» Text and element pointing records
* * * *

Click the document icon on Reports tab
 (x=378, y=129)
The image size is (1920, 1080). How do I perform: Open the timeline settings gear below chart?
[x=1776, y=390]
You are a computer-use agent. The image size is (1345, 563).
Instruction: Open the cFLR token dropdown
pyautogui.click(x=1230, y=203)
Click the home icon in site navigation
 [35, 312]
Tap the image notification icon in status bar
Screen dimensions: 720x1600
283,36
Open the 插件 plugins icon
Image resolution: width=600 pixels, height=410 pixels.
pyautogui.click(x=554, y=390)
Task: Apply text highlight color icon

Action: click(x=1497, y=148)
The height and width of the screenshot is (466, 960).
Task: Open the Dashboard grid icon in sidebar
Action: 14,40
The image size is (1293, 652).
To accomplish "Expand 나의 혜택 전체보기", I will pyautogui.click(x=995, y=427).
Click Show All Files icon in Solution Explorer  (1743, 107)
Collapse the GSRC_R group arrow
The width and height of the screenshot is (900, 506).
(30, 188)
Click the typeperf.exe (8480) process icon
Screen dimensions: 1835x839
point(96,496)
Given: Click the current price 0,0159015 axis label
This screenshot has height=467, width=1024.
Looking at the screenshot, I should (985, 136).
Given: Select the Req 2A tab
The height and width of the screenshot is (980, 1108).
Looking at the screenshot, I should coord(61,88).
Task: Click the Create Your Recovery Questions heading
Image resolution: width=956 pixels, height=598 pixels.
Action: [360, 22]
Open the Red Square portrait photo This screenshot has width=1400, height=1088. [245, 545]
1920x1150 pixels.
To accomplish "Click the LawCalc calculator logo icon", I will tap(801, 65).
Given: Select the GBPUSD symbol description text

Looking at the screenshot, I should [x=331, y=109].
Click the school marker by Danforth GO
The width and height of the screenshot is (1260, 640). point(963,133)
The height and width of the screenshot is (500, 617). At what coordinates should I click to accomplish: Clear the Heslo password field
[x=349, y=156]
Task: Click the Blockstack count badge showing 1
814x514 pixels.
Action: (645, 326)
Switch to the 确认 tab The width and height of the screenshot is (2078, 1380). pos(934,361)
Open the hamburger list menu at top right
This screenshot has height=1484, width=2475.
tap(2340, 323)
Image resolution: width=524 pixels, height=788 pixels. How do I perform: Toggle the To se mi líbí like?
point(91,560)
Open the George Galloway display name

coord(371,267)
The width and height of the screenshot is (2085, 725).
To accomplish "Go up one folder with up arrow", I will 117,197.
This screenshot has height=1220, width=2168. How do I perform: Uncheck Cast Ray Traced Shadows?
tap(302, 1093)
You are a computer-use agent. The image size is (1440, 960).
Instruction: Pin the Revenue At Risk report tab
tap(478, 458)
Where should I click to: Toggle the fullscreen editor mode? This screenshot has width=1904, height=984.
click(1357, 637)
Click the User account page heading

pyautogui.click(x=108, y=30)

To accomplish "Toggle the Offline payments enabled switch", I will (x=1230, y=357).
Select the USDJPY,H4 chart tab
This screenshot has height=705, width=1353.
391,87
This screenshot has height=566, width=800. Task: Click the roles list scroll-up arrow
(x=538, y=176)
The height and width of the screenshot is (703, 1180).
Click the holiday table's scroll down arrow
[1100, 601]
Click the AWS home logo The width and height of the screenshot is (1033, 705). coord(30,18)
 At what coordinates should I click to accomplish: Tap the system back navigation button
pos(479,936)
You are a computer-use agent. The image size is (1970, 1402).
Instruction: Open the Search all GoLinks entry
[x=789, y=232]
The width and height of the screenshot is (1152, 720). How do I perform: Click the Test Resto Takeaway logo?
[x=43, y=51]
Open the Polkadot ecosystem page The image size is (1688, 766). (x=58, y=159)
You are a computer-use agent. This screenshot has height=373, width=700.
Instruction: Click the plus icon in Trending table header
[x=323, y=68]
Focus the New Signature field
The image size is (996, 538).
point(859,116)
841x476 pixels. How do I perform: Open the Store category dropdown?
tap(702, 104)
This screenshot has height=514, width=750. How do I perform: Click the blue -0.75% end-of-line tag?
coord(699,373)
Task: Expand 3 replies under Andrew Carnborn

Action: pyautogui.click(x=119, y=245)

* * * *

» Written task
Return each line above that contains the string "Given".

» Written response
Given: Click the current price 0,0159015 axis label
Given: Select the Req 2A tab
Given: Select the GBPUSD symbol description text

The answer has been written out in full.